というわけでハウンドにはある意味最初であり、ある意味最後の試練に取り掛かる。
「お前達にはそれぞれこのターゲットを始末してきてもらう。お膳立てはこちらでするのでお前達はこれの引き金を引くだけでいい。簡単なことだろ?」
そう、ハウンドは未だに人を殺したことがない者がほとんどだったのだ。
マハルで生活してこの年齢まで人殺しをしていないのは運がいい方だ。そして俺達に雇われたのは運が悪い。今までの運の良さが最後で台無し……いや、最後じゃないか。これからも生きていくんだから。
とはいえ俺は立ち会わないんだが。厳密にはお膳立てするのはキリング少佐に任せている。
さすがにそれほど暇じゃない……とはいえ、保護者が必要だということでシーマを共につけている。いつものお決まりのようにシーマとシンシア少佐がバチバチやりあっていたが――
「いきなり初陣で殺すのに躊躇して戦死って結末でもいいならそれでもいいが?」
「いいわけないだろ!」
自身で言っておいてなんだが、よくねーな。
ニュータイプという点を差し引いてもハウンドは開発から携わっている熟練したパイロットを失うのは痛い。
それにニュータイプだ。
あいつらの才能は未知で、人殺しをした場合どうなるかがわからない。
相手の感情がわかるとなると死に直面した人間の感情を受けるということになる。
普通の人間ですら人を殺せば多かれ少なかれ一生モノのトラウマになるのに、そんな能力があるとなれば一体どうなるか……戦場で廃人になって本人が死ぬだけならいいが、錯乱して敵味方見境なく攻撃するなんてことになったら……ゾッとするとかいうレベルじゃないぞ。
ちゃんと錯乱して能力が落ちてくれればいいがそのままあの射撃能力と回避能力を発揮されたなら被る損害は如何程か想像もできん。さらに言えばハウンドが味方を殺すことができるかという疑問もあるしな。

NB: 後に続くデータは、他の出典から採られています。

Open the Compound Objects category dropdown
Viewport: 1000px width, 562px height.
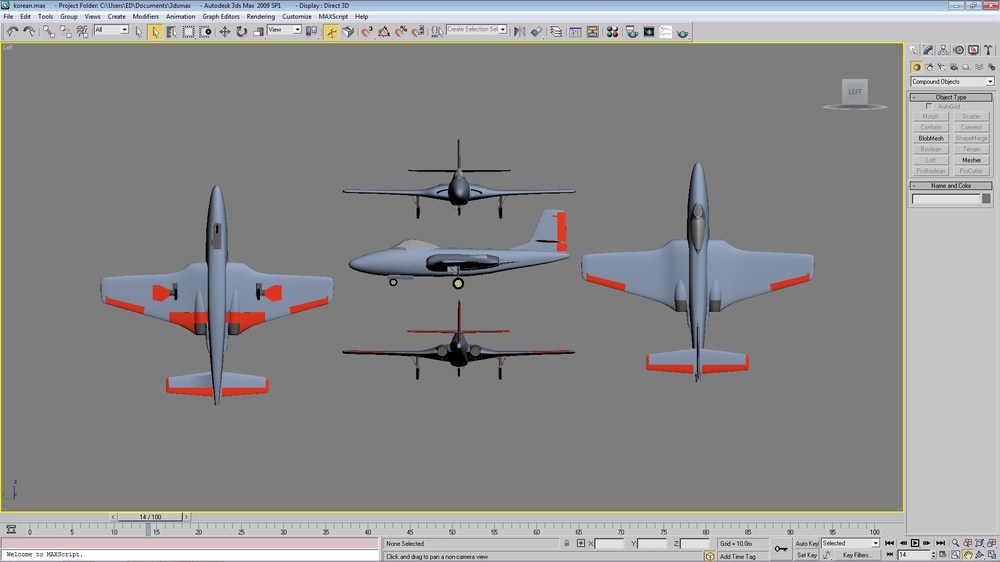pos(952,82)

というか初陣は俺が直接率いることになるから巻き込まれる可能性があるんだよなぁ。
そら軍人である以上死ぬ覚悟も生き抜く覚悟も見捨てられる覚悟もしているし、万歩譲って味方の裏切りで死ぬなら納得できるがさすがに味方の錯乱で死ぬなんてまっぴらだ。
「お前もついていって好きなだけ面倒見てやれ」
「最初からそのつもりだよ!」
やっぱりシーマに軍人は向いてない気がするなぁ。まぁ今更辞められないが。
「あ、そうそう上の5人は人殺しが嫌になったら人体実験コースもあるから気楽にやれって言っておいてくれ」
「外道すぎないかい?!」
残念ながらこれが現実なんだよなぁ。
結果、ニュータイプ達(マリオンを含む)は全員トラウマ?というか何らかの精神的影響を受け、他のハウンド達は意外とケロッとしていた。
ニュータイプってのは扱いが難しいと改めて思う。
そして何の因果か、人殺しをしたことによってニュータイプが発するという脳波は強くなったと科学者から報告があった。

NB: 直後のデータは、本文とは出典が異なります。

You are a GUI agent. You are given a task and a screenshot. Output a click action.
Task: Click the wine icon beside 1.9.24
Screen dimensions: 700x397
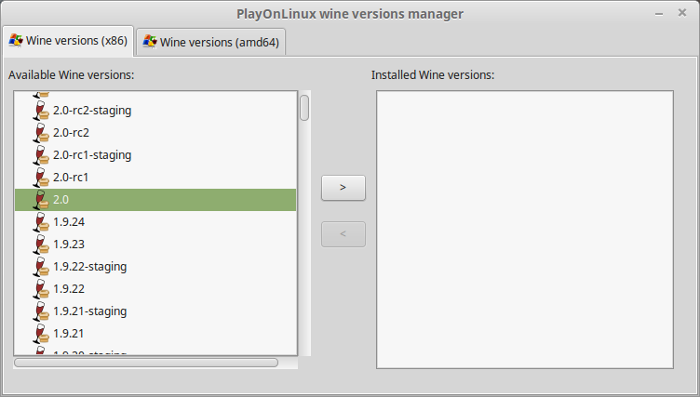[x=41, y=222]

本人が嫌なことをされて強化される能力……これはニュータイプというよりも呪いの間違いじゃねーか?まぁ度が過ぎた力が呪いのようなものなのは昔からだけどな。核を開発したばかりに膨大な維持費を費やしながら核を保有し続けなければいけない大国とか……もっとも核と同等の軍備を整えると考えた場合安いもんだろうけども。
それと同時に科学者達は5人に対してもっと躾(洗脳)すべきではないかと提案された。
どうやら自分達が恨まれることを危惧しているようだ。今更一般人が抱くような感情を抱いてもな。